Earlier this year, pictures of a 5-year-old boy wearing a rabbit-eared hat and Spiderman backpack flooded the internet. As part of an undiscerning and violent immigration crackdown in Minnesota, ICE agents detained Liam Conejo Ramos and his father, Adrian, who had built a home with their family in Minneapolis after applying for asylum in late 2024.
The public backlash was swift. Public officials at every level of government got involved. The family got a lawyer. In little more than a week, a judge ordered the pair released and sent back home.
This quick release is not a typical story. ICE booked roughly3,800 minors into custody from January to October 2025, and as of May, there were more than 60,000 people in ICE custody overall. In this sea of need, legal counsel is difficult to find, especially as people in immigration court do not have a guaranteed right to an attorney. Across the county, 55% of people in immigration court do not have a lawyer. Here in New York, 36% do not.

Grassroots community organizations are increasingly becoming the lifeline for those facing immigration proceedings, particularly for minors who, unlike Liam, do not have immediate family members with them. In New York City, the Immigrant Children Advocates’ Relief Effort (ICARE) has connected unaccompanied minors with legal representation and other services since 2014. Without a lawyer, studies put the chances of these children winning deportation cases at just 15%. With support from ICARE’s network of lawyers, the more than 3,000 children they’ve represented have had a 90% success rate.
When that representation is successful, these children can stay in school, among their support systems, and in pursuit of a happy, healthy life in the communities they now call home.
The promise of quality counsel sparked one of the first investments made by the Grassroots Policy Incubator, launched in 2025 by the Institute for State & Local Governance at the City University of New York (CUNY ISLG) in partnership with the New York City Mayor’s Office of Economic Opportunity.

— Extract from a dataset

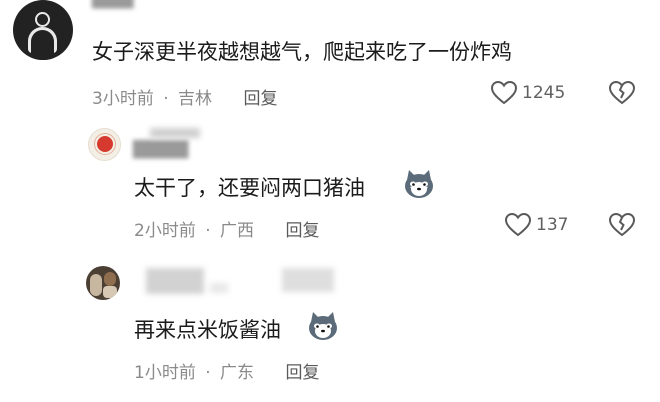 The height and width of the screenshot is (402, 660). I want to click on comment-text: 女子深更半夜越想越气，爬起来吃了一份炸鸡, so click(302, 52).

During the first cohort of this seven-month program, three organizations — Survivors Justice Project, The Flossy Organization and ICARE — each received funding paired with support from CUNY ISLG researchers, policy experts, communications strategists and technical assistance managers to strengthen their services.
The goal was to build the infrastructure for these organizations. This type of capacity-building is not always a feature of grants, which are often more focused on funding direct services rather than the organizational frameworks that make them work. For instance, the Center for Effective Philanthropy found that only 30% of nonprofit leaders reported receiving any capacity-building in their most recent fiscal year (as of 2021). This is particularly salient for small grassroots organizations, which are often left out of traditional public and private grant processes that are more accessible to larger nonprofits.
Building strong systems allows them to grow and become more resilient to funding and political fluctuations. This can take the form of better capacity to collect data about service provision and impact; better policies and practices to keep services running smoothly; or better approaches to applying for funding.
ICARE’s path in the incubator is an important reminder of the importance of flexibility. That flexibility proved critical when the Trump administration’s March 2025 near-total shutdown of federal Unaccompanied Children Program (UCP) funding stripped $18 million from the legal service providers ICARE depends on. Providers laid off staff, children lost representation mid-case, and organizations were unable to serve as Friend of the Court, leaving 1,800 children suddenly without counsel and nearly 200 legal professionals facing an uncertain future. Though funding was eventually restored, the targeting of this infrastructure, and the children it protects, remains deliberate and ongoing.
Rather than scaling back, ICARE was able to pivot.
Working with ISLG staff, ICARE shifted its initial plan for an in-court support program and instead launched a virtual Court Watch, training volunteers to be the “eyes and ears” of the courtroom. Volunteers took notes for ICARE staff to use to prepare youth for upcoming hearings and to prioritize high-risk cases. At the same time, ISLG supported the ICARE team in streamlining internal processes and improving data tracking to better measure the breadth of their services. Improving the kind and quality of the data ICARE collects made it easier to point to their impact on fundraising and communications, as well as home in on organizational procedures and policies to improve.
Making capacity-building funds a part of philanthropic and government grants is a key avenue in the path toward building impactful, resilient community organizations. So is getting involved with budget advocacy — budgets are, after all, policy documents.
State and local government budgets are the front line for distributing public dollars to community organizations and developing service models for use across cities and counties. In New York, this includes legislation like the Access to Representation Act, which establishes the right to counsel in immigration court, along with critical capacity building support with the BUILD Act. The passage of these bills offers that path forward.
The months ahead will continue to test community organizations in unprecedented ways, especially ones that support immigrants. But with thoughtful funding, tailored support and reinforced strength at the state and local level, organizations and the communities they serve can come out stronger.